Task statement:
Your task is to gather the lines below that hold the string "Viewport".

Top of Data extracts

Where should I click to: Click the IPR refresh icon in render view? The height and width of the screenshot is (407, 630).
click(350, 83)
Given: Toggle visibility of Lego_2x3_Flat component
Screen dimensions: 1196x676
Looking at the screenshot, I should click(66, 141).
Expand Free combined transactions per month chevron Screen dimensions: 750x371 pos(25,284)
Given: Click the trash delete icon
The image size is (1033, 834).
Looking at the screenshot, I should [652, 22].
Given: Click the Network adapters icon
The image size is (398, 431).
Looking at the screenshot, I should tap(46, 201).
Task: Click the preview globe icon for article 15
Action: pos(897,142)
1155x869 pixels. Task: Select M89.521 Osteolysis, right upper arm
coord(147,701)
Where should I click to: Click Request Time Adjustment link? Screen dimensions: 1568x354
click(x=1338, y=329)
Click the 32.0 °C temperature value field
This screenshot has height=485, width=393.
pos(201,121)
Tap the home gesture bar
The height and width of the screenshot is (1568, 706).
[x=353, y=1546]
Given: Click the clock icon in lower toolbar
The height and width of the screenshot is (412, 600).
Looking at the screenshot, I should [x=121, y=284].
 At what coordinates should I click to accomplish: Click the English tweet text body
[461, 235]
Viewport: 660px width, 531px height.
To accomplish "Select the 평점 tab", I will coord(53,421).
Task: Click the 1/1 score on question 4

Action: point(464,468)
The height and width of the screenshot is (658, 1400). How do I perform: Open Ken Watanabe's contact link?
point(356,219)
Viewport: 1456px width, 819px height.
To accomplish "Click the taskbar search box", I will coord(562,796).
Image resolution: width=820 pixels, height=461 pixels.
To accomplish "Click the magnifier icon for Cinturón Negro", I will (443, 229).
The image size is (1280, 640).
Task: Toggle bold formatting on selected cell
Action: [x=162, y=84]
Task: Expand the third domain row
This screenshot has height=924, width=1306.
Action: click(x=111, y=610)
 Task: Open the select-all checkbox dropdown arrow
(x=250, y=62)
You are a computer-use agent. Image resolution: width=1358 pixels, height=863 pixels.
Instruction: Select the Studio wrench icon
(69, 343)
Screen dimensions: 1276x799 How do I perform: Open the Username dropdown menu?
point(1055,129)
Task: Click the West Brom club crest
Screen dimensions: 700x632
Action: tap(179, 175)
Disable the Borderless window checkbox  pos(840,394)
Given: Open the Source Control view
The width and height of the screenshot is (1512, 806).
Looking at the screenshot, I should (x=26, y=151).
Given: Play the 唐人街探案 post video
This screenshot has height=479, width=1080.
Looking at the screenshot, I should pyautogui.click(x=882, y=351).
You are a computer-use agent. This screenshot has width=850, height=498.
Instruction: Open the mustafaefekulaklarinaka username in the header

Bottom of Data extracts

Reply to the exercise:
Viewport: 660px width, 531px height.
Viewport: 1456px width, 819px height.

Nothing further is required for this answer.